How could a Voice to Parliament improve the lives of your community?
There is a real risk is that constitutional recognition will be separated from the idea of a
First Nations Voice. This risks the government putting in place a legislative Voice and
pursuing a symbolic form of constitutional recognition that does not accord with the
wishes of First Nations people ourselves. First Nations people have the right to self-
determine matters that affect our lives according to the United Nations Declaration on
the Rights of Indigenous Peoples. Government policies often support this. A Voice to
Parliament means these rights can be achieved.
Why is it important for Indigenous people to have a say in the matters that affect them?
It is about respecting what people in Australia envision for us as a country, as well as
achieving the rights of Indigenous people. For example In 2020, 94% of the general
community agreed it is important that Aboriginal and Torres Strait Islander people have a
say in matters that affect them. And, 86% of the general community think it’s important to
establish a representative Indigenous body. Further, 81% of the general community
think it is important to protect that body within the constitution. So, having a say respects
that people in Australia want us to have a say. And, having a say means being able to
self-determine and match needs and aspirations to decisions to resources, to then plan
for improvements. First Nations people overwhelmingly experience injustices and
inequities that are unacceptable in a modern, successful economy like Australia and
mean that the voting public's vision of itself is not matched with reality.
Why do you think it's important to enshrine the Voice to Parliament in the Constitution,
rather than include it only in legislation?
The Morrison Government needs to hear NOW that constitutional enshrinement of a
First Nations Voice has overwhelming support among the Australian voting public.
Constitutional enshrinement of a First Nations Voice is the only form of recognition that
garnered the collective endorsement of Aboriginal and Torres Strait Islander peoples
themselves. Only through a constitutional referendum will the Voice have the public
legitimacy and authority it needs to make sure the government and Parliament will take
its advice seriously.
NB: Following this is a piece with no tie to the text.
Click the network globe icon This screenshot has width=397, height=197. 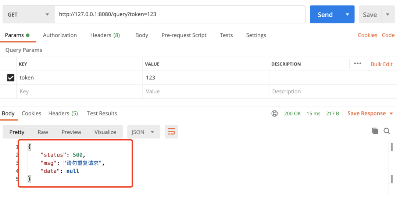click(275, 114)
Only constitutional enshrinement can give the Voice the necessary
stability and certainty in its operation, free from the fear of abolition by one government
to the next, while allowing for flexibility in design. If the government doesn’t take
leadership on this issue, we, the Australian people, will lose the opportunity to achieve
the wider objectives of constitutional recognition of First Nations, and lose the
opportunity to say that we are a nation committed to developing and sustaining a
respectful relationship with First Nations peoples.
The Referendum Council recommended that a referendum be held as soon as
practicable to enshrine a Voice to Parliament and commence the journey to Voice,
Treaty and Truth. The Referendum Council was confident that the detail on a Voice
would be worked out after a referendum supervised by the Australian parliament.